The demonizations, then and now, involve charges that McCarthy lied, badgered, intimidated, victimized innocents, and fanned the flames of a massive anti-Communist hysteria. A typical account of his methods is provided by History.com’s “This Day in History,” which claims, “In widely publicized hearings, McCarthy bullied defendants under cross-examination with unlawful and damaging accusations, destroying the reputations of hundreds of innocent officials and citizens.”1
The pejorative term “McCarthyism” was coined by his critics to denote “The practice of making accusations of disloyalty, especially of pro-Communist activity, in many instances unsupported by proof or based on slight, doubtful, or irrelevant evidence.”2
Even historians who investigate and expose Soviet espionage penetration of the U.S. government claim that “McCarthy’s charges were, in fact, based on thin evidence” and that he “use[d] anticommunism for partisan purposes.”3
Finally, some FBI agents who actively pursued Soviet spies join in the chorus of criticism: “I . . . was more interested in countering the activities of the Soviet KGB and GRU. . . . McCarthy’s star chamber proceedings, his lies and overstatements hurt our counterintelligence efforts.”4
But evidence accumulated from a variety of sources—including Soviet archives—since the end of the Cold War in the early 1990s shows that McCarthy’s charges were, in numerous cases, neither false nor hysterical—but correct.
It is time to examine the new evidence objectively and to reassess McCarthy, his activities, and Soviet espionage penetration of the U.S. government.
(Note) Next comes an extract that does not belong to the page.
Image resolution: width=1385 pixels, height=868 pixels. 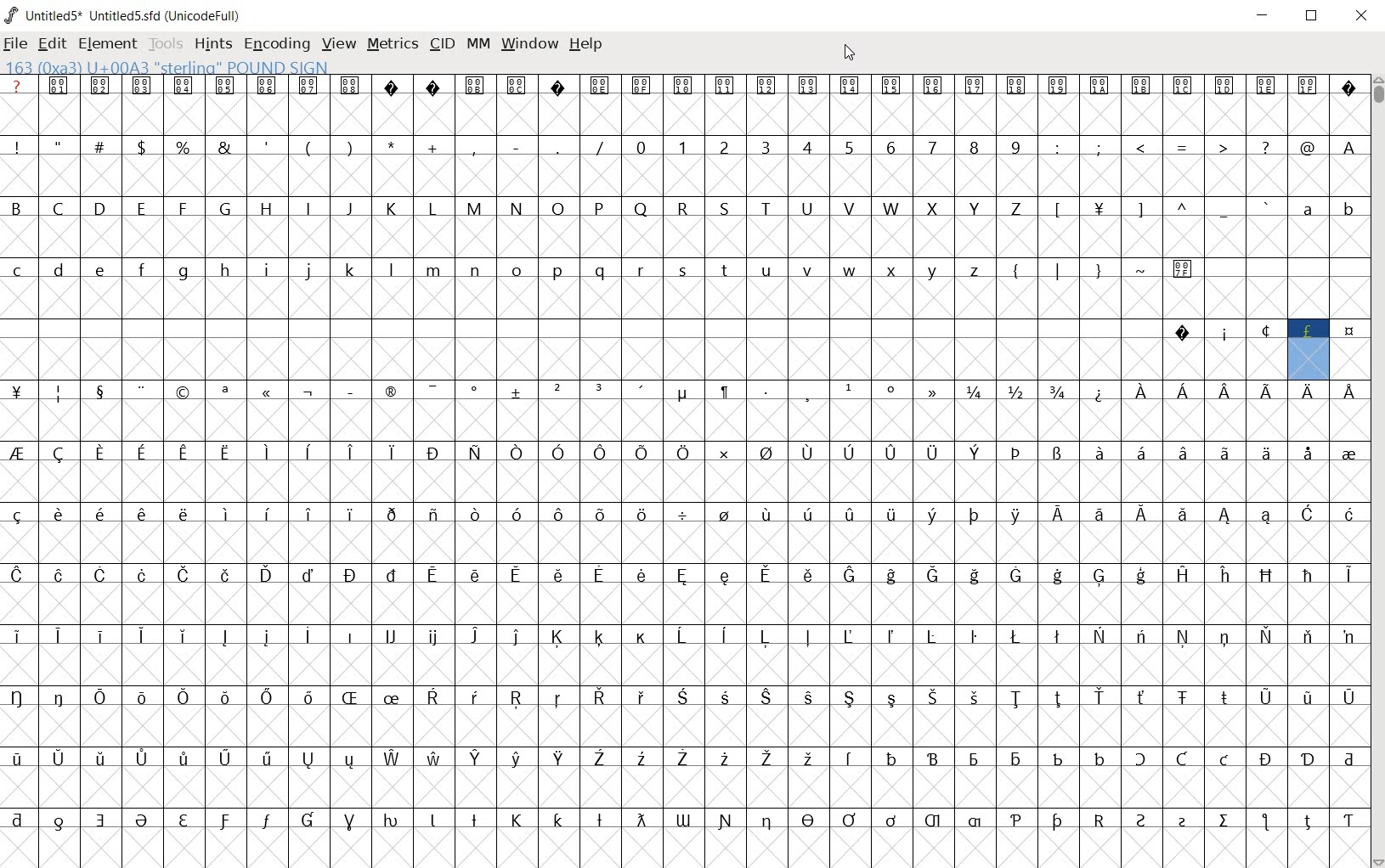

In so doing we perform an act of justice to a wrongly maligned man, gain greater knowledge of the Cold War’s early days, and sound a warning regarding possible espionage within and against the U.S. government by current or future enemies.
To reassess McCarthy accurately requires knowledge of (1) the murderously evil nature of Communism, (2) the massive Soviet espionage penetration of the U.S. government, and (3) the specifics of numerous cases regarding McCarthy’s efforts to expose that espionage.
Regarding the first of these, readers are encouraged to read my recent essay, “The Socialist Holocaust and its American Deniers,”5 and its sources, especially The Black Book of Communism, which provides data taken, in part, from the files of numerous former Communist regimes, including the Soviets. Suffice it to say here that, worldwide, Communism has been responsible for the murder of one hundred million innocent civilians.6 More, it has done so in strict adherence to its cardinal principle: Because members of the owning class cruelly exploit members of the working class, the former must be expunged in ruthless class warfare.
Items two and three—Soviet espionage penetration of the U.S. government and details regarding McCarthy’s efforts to expose it—are the focus of this essay.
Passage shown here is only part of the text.